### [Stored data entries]
-----

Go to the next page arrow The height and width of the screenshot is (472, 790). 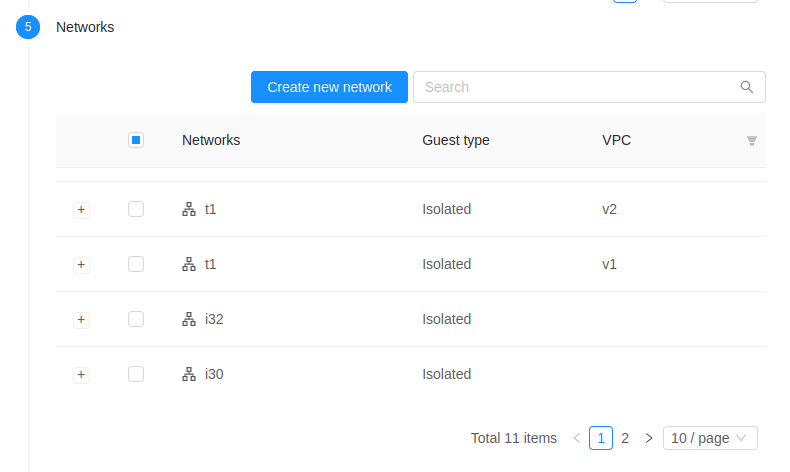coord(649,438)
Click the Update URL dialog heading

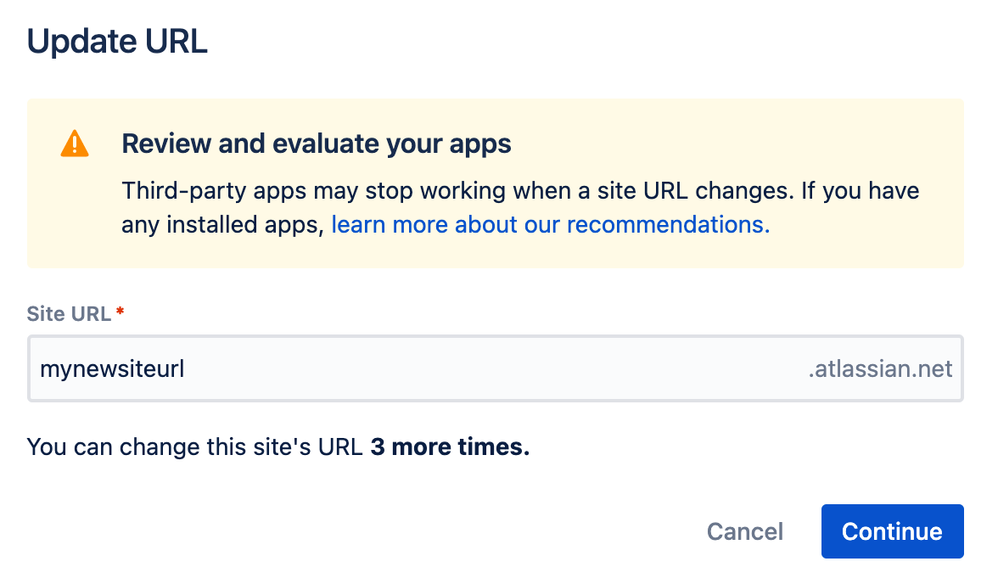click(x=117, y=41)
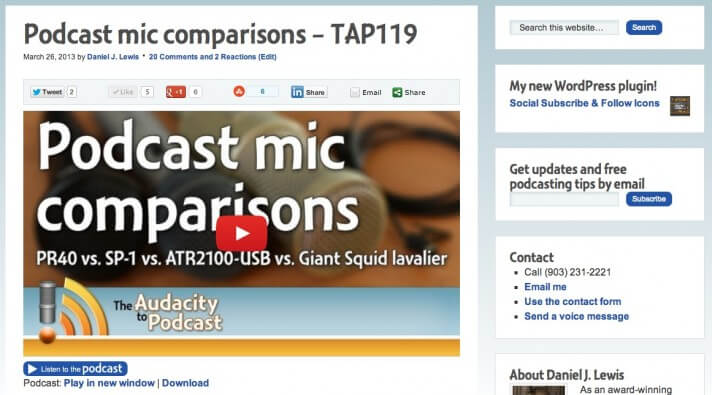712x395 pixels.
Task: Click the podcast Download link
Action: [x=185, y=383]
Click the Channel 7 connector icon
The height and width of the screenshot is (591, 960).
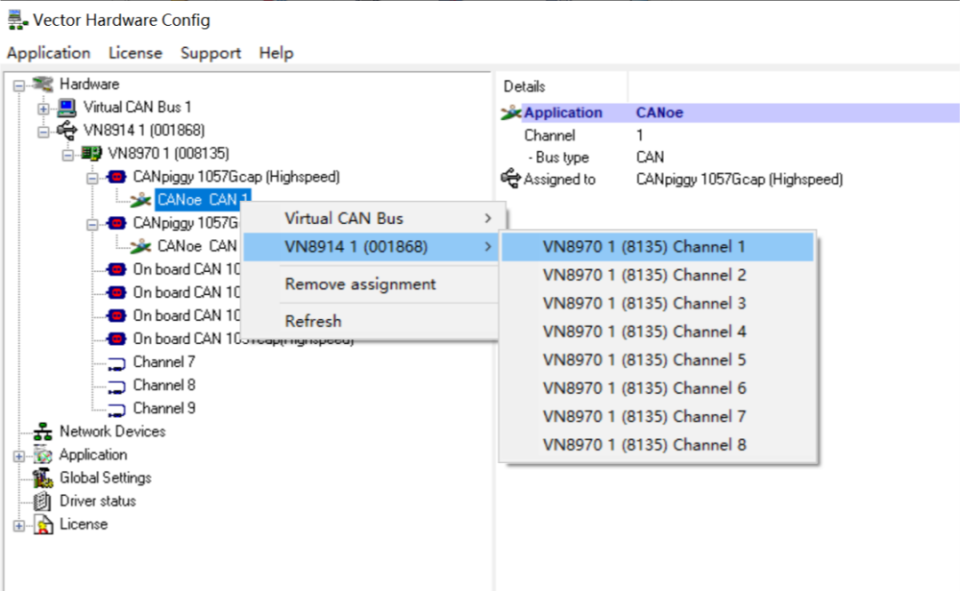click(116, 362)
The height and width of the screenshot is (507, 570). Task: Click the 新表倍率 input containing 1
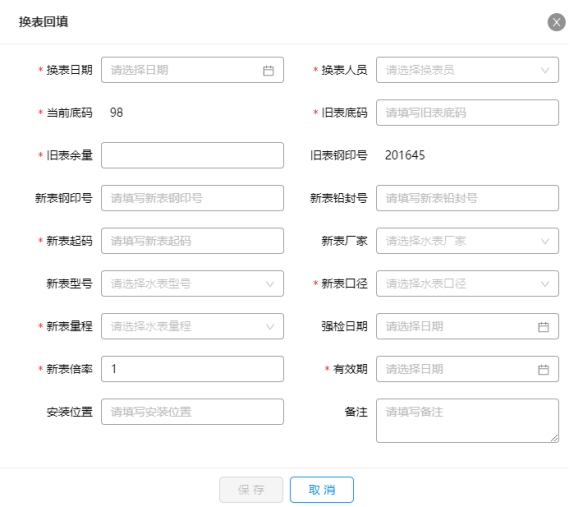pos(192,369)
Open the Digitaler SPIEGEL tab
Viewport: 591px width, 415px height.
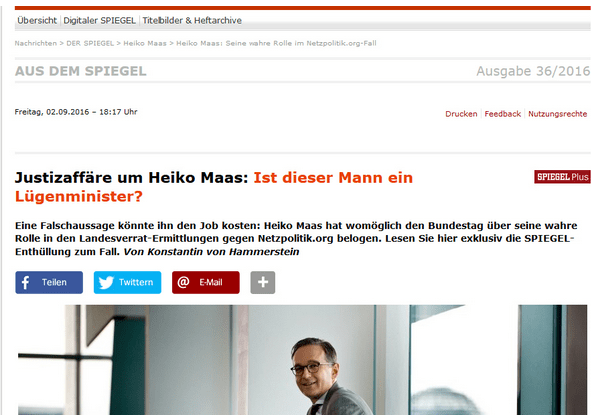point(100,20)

-----

The line containing "Click the Channel 7 connector icon" marks the start: set down exactly that line and every line after it through the last line of the data, without any pictures.

### [Response area]
Click the Channel 7 connector icon
The height and width of the screenshot is (591, 960).
click(116, 362)
The height and width of the screenshot is (507, 570). Task: Click the 新表倍率 input containing 1
pos(192,369)
Open the Digitaler SPIEGEL tab
Viewport: 591px width, 415px height.
point(100,20)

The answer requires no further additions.